Jak myślisz czy awans do finału jest ważny dla tego zespołu, szczególnie po kilku zmarnowanych okazjach?

– Jest to nasz piąty półfinał w ciągu 15 miesięcy. Nasi podopieczni są gotowi oraz zmotywowani. Mamy dobry wynik z pierwszego starcia, jednak przed nami jeszcze jedno spotkanie, w którym musimy zagrać na równie wysokim poziomie.

Słyszeliśmy, że Anthony Martial rozpoczął rehabilitację i jest szansa, że powróci jeszcze w tym sezonie. Masz jakieś nowe wieści o nim?

Anthony dobrze zaprezentował się podczas treningu. Na chwilę obecną tylko biega, ale jest to pierwszy krok w jego rehabilitacji. Wykonał mnóstwo pracy na siłowni i dobrze, że w końcu pojawił się na zewnątrz. Miejmy nadzieję, że szybko do nas dołączy. Wspiera zespół i ciężko pracuje, ponieważ chce zagrać w wielki finale.

Czy są jakieś nowe wieści z szatni?

– Na szczęście nikt nie nabawił się urazu przez weekend. Staraliśmy się trenować od odwołanego meczu. Daniel James nadal jest niedostępny.

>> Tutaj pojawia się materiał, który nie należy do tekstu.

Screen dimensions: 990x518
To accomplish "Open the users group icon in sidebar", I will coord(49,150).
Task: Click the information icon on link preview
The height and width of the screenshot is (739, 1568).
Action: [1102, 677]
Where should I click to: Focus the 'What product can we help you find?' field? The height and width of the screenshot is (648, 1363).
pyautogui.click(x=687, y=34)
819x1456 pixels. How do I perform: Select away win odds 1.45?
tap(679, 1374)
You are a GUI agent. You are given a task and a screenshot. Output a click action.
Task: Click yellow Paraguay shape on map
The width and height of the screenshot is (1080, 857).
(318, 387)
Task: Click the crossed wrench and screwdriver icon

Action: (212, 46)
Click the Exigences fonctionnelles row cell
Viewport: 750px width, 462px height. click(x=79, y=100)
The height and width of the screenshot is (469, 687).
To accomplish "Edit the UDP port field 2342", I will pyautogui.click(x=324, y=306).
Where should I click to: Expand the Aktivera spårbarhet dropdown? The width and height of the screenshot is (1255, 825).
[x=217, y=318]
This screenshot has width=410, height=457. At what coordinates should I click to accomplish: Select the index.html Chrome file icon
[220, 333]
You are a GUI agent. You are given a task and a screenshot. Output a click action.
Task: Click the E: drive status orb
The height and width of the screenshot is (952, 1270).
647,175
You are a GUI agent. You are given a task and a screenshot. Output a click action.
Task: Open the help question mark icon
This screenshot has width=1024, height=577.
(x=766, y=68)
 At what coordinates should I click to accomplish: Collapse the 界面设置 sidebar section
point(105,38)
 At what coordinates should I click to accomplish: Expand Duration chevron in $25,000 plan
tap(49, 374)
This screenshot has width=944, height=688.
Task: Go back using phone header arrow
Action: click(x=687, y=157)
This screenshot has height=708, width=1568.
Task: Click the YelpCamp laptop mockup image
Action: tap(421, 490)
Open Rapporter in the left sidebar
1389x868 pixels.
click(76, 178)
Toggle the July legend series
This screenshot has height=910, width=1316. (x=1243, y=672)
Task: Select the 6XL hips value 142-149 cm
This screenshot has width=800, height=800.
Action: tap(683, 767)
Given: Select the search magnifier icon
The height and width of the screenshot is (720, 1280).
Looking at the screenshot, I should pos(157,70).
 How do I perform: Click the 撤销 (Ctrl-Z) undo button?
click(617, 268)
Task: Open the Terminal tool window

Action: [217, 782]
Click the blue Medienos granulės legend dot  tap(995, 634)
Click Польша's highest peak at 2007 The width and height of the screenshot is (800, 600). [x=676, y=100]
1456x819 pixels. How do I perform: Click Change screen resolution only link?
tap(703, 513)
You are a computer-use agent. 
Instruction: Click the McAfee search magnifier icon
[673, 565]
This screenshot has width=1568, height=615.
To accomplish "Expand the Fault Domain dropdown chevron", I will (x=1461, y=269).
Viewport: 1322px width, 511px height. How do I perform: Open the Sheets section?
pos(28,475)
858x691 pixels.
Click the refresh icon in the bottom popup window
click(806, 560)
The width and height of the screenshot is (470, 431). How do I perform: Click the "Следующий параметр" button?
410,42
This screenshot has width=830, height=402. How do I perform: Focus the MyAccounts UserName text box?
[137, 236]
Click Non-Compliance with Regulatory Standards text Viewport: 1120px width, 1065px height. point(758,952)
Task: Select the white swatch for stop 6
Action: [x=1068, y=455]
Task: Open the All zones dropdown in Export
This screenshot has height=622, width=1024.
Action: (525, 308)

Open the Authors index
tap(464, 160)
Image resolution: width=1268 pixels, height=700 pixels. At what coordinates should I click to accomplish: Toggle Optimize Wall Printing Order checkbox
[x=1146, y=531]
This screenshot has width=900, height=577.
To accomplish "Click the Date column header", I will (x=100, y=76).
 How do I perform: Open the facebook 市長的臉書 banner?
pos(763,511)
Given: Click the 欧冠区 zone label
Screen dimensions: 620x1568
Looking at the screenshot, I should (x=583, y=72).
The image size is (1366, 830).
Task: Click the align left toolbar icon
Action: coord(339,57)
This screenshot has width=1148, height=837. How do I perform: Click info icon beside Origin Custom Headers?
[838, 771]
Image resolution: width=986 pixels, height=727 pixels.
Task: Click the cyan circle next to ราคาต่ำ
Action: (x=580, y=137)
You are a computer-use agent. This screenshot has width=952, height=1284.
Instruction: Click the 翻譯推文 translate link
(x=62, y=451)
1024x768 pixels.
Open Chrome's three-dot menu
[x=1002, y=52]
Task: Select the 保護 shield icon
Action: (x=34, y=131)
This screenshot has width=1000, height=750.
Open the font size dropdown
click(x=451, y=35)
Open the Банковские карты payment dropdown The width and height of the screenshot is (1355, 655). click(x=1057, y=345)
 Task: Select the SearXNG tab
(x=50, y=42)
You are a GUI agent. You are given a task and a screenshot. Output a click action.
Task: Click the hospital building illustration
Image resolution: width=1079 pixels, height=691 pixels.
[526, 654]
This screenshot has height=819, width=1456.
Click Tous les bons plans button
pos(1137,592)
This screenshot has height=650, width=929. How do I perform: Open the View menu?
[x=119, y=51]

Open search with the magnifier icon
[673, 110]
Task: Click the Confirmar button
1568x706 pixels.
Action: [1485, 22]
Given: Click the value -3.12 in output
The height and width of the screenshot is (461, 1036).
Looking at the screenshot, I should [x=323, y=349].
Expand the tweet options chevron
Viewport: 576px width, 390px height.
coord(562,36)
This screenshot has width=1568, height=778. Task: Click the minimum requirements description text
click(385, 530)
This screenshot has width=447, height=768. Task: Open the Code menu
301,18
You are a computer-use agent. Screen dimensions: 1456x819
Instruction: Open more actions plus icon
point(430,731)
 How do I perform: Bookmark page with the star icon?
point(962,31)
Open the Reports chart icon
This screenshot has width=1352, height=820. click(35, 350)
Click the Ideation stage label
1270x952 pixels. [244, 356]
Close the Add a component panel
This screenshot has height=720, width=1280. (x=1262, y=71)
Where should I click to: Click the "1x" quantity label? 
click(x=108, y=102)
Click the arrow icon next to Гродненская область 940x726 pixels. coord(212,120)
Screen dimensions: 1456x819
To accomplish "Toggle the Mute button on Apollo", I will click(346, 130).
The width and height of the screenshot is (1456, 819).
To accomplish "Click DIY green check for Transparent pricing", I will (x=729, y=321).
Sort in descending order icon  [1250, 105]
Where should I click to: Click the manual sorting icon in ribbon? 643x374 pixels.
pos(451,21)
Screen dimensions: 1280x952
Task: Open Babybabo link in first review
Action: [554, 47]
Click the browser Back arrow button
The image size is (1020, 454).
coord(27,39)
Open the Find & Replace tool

Scott McTominay powiedział, że wygranie tego trofeum byłoby nagrodą dla ciebie oraz sztabu za pracę jaką wykonaliście. Jak myślisz czy będzie to również nagroda dla twoich podopiecznych, którzy dobrze sobie poradzili w tym niezwykle dziwnym sezonie?

– Był to ciężki rok dla wszystkich, lecz wydaje mi się, że zawodnicy dobrze sobie poradzili z tym wyzwaniem. Dzięki swojej pracy, postawie oraz duchowi zespołu podołali. Wszyscy jesteśmy odpowiedzialni za wyniki tego zespołu. Czujemy się zaszczyceni faktem, że mogliśmy z nimi współpracować oraz jesteśmy dumni, że stawili czoła historii i kontynuowali tradycję klubu. Potrzebowaliśmy kilku sezonów na przebudowę, ponieważ pracujemy nad czymś większym i mamy nadzieję, że dostaniemy się do tego finału.

Przed pierwszym spotkaniem powiedziałeś, że nie było ci łatwo posadzić Masona Greenwooda na ławce rezerwowych. Jak trudne jest bycie szkoleniowcem na takim etapie sezonu?

– Każdy mecz jest trudny pod tym względem, ponieważ czuję, że mam wielu zawodników, którzy zasługują na grę. Jest to przywilej, lecz zarazem wada, ponieważ nie mogę dać wszystkim zagrać. Ostatnie wyniki Masona udowadniają jakim piłkarzem naprawdę jest. Nigdy nie narzeka, kiedy mówiłem mu, że musi usiąść na ławce. W meczach z Romą oraz Tottenham pojawiał się na boisku w drugiej połowie i notował trafienia.

Jak bardzo ważne dla was jest zwycięstwo w finale?

– Mam nadzieję, że uda nam się dojść do finału i zwieńczyć cały sezon trofeum. Jesteśmy gotowi na czwartkowe spotkanie.